20 April 2009

Madame Sesostris

The character, Mr Scogan appeared in Aldous Huxley's first novel, Chrome Yellow, a 'roman à clef' published in 1921. Mr Scogan appeared at the village fair as Madame Sesostris, 'the Sorceress of Ecbatana'. In this role he read palms and tried to set up selected female clients for seduction.

It is generally agreed among critics that Mr Scogan is based on the philosopher and womanizer, Bertrand Russell.

The very same year, T.S. Eliot, in his much to be discussed poem The Waste Land, used the character (with a slight spelling change, and perhaps influenced by the fact that Russell had had an affair with his wife Vivienne) to give a tarot reading anticipating the rest of the poem:
Madame Sosostris, famous clairvoyante,
Had a bad cold, nevertheless
Is known to be the wisest woman in Europe,
With a wicked pack of cards. Here said she,
Is your card, the drowned Phoenician Sailor ...
P.Lal, the Indian poet, renders homage in 1960:
All that they knew.  In Sly hieroglyph
Floating on time’s gauze, Psammetichus
Carved more than carvers of the carious cliff …
Ask the wild sea.  It is all on the rock.
But Cheops sleeps: he has not heard of birth.
And Sesostris: he has not heard of death.
In episode 2.8 of the television series, Witchblade, Roger Daltrey of the Who, plays a priest who has a second persona as Madame Sesostris.

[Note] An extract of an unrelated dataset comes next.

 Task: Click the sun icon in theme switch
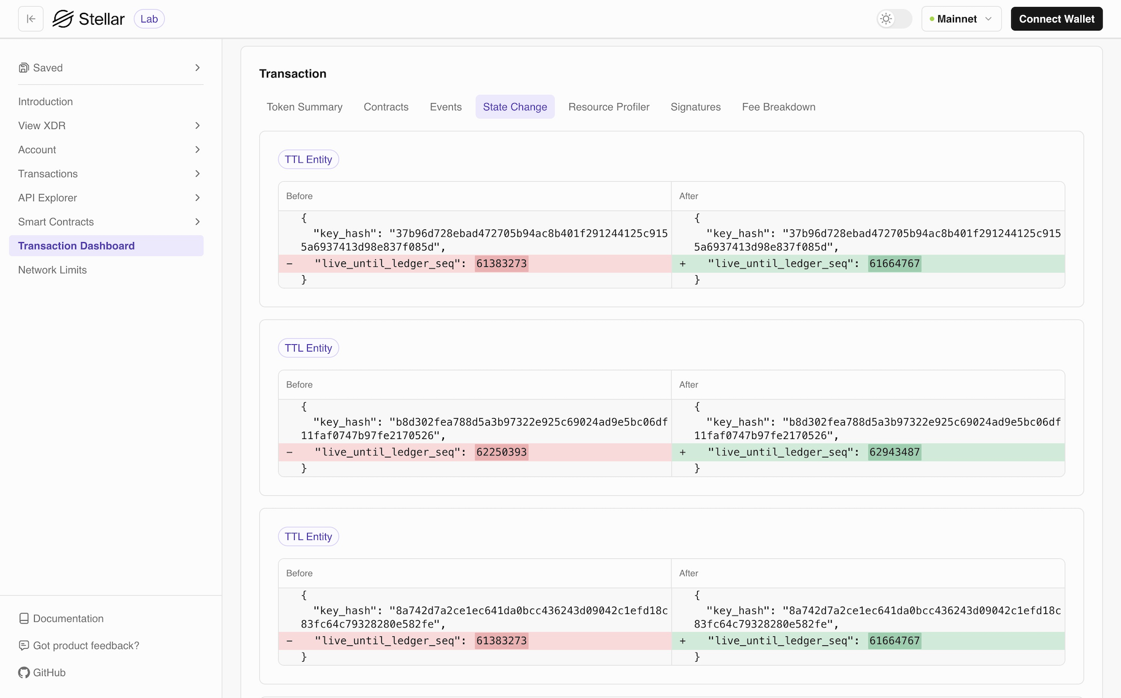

'Sesostris' is the name of three twelfth dynasty Egyptian pharaohs, and another pharoah whom Herodotus tells of as invading Europe. Ecbatana is in Iran. To conflate the two is an example of orientalism, the Western custom of projecting fantasies upon the East, a custom that often features cross-dressing.  This is the kind of thing that Marjorie Garber discusses in Vested Interests, 1992, although she did not use this particular example.
  • Aldous Huxley.  Crome Yellow.  A Triad Grafton Book.  1977 (original 1921):  chp XXVII.
  • T.S. Eliot. The Waste Land in The Complete Poems and Plays, 1901-1950.  Harcourt, Brace & World, Inc.  1971: line 43-59.
  • Grover Smith.  The Waste Land.  George Allen & Unwin. 1983: 67-8.
  • Calvin Bedient.  He Do the Police in Different Voices: The Waste Land and Its protagonist.  The University of Chicago Press. 1986: 52,55.

1 comment:

Marcel said...

For the sake of reference, the mix-up of egyptian and persian is not "just" random orientalism, but a pretty direct STAB at it, as "the sorceress" is actually a man in drag doing scams at gullible people.